Perto da barbárie
Recebo muitos livros de autores e editoras. Ganho também presentes inesperados de amigos e estudantes. Deisy Cioccari me deu um livro surpreendente intitulado “Muito longe de casa, memórias de um menino-soldado”, de Ishmael Beah. É deslumbrante pela forma, aterrador pelo conteúdo e fascinante pelo imaginário. Um relato autobiográfico. A história de um adolescente devorado pela guerra civil em Serra Leoa, na África. O que sabemos no Brasil sobre esse episódio dramático? Quase nada. O quase é por cautela. Quem se importa entre nós com essa tragédia? Quase ninguém. Ou seja, ninguém.
O autor foi resgatado e vive em Nova York. Carrega na alma e no corpo a memória do inimaginável. Passou de criança perdida num dia de passeio, com a família devastada pela guerra, a soldado recrutado pelas forças de combate aos rebeldes. Aprendeu a matar como uma máquina e a consumir drogas em quantidades industriais para melhorar a performance no seu cotidiano de menino armado. O quadro que apresenta é de barbárie absoluta. Queimar aldeias e assassinar seus moradores era a técnica de base numa guerra sem quartel, sem regras e sem fim.

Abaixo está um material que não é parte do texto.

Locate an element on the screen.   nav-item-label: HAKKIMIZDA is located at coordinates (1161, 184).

Era assim: “O fogo havia começado a acalmar, e eu estava correndo pela aldeia procurando alguma coisa, alguma coisa que eu não queria ver. Hesitante, tentava distinguir os rostos de corpos queimados, mas era impossível saber quem tinham sido um dia. Além disso, havia inúmeras deles”. Sem dúvida, uma passagem suave. Podia ser assim: “O sol mostrava partes de canos de armas e balas voando em nossa direção. Corpos tinham começado a se empilhar, uns por cima dos outros, perto de uma palmeira baixa em que sangue pingava da folhagem. Procurei Josiah. Uma granada havia lançado seu pequeno corpo do chão, fazendo aterrissar num toco de árvore. Ele sacudiu as pernas e seu grito foi se calando aos poucos. Havia sangue por toda parte”. Assim.

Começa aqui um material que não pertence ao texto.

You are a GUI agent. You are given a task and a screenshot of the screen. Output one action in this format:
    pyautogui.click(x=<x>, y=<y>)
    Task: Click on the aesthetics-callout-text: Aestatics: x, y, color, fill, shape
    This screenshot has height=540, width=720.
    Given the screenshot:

Incrivelmente há também muita poesia no relato. A descrição das paisagens é soberba. A investigação sobre os desvãos da perversidade humana é um catálogo de iniquidades. O ressurgimento da esperança, quando tudo era violência, brilha como um raio de sol impossível. Não se sabe ao longo do texto o que, de fato, queriam uns e outros em meio à guerra arrasadora e permanente. Não há espaço para discussão de objetivos e ideias. Tudo se resume a matar e a tentar permanecer vivo.

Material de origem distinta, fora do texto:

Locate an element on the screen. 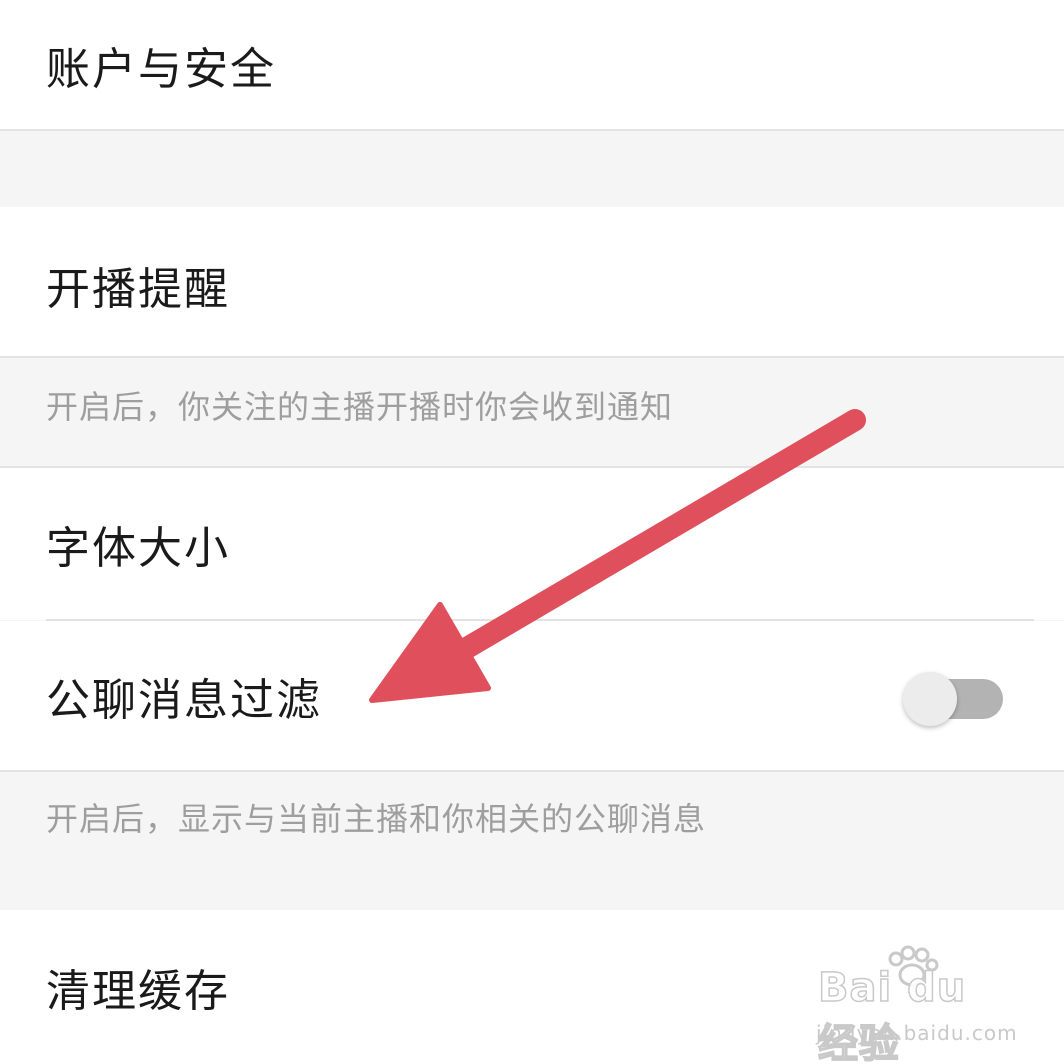 This screenshot has height=1064, width=1064. toggle-knob is located at coordinates (930, 699).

Eram crianças que amavam rap e banhos de rio. Eram meninos que sonhavam em amar e temiam a descoberta do amor. Eram pré-adolescentes que tinham pressa de viver. Eram filhos cujos pais ganhavam a vida duramente, mas experimentavam a felicidade de fazer parte de uma cultura ancestral e de um cotidiano de comunidade. Foram jovens que aprenderam a matar antes do aprendizado da vida. “Muito longe de casa” é um “romance” de iniciação, a iniciação ao terror, uma educação sentimental, pedagogia do horror. Nos agradecimentos, tudo se resume: “Nunca imaginei que estaria vivo até este dia, muito menos que escreveria um livro”. É a história impressionante de um sobrevivente.(JM).